What is required -
Recast the lines of the material below, from the line containing "Task: Click the" through the line containing "pyautogui.click(x=1354, y=61)", inclusive, as a numbered list with the blank lines omitted.

Data drawn from a collection -
- - -

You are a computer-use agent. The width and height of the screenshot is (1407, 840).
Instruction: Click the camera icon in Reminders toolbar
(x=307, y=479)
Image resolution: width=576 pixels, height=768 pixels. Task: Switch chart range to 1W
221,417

- - -

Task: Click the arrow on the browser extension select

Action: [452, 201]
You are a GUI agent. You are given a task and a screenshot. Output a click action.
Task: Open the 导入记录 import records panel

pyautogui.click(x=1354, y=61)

- - -

Task result -
1. Task: Click the arrow on the browser extension select
2. Action: [452, 201]
3. You are a GUI agent. You are given a task and a screenshot. Output a click action.
4. Task: Open the 导入记录 import records panel
5. pyautogui.click(x=1354, y=61)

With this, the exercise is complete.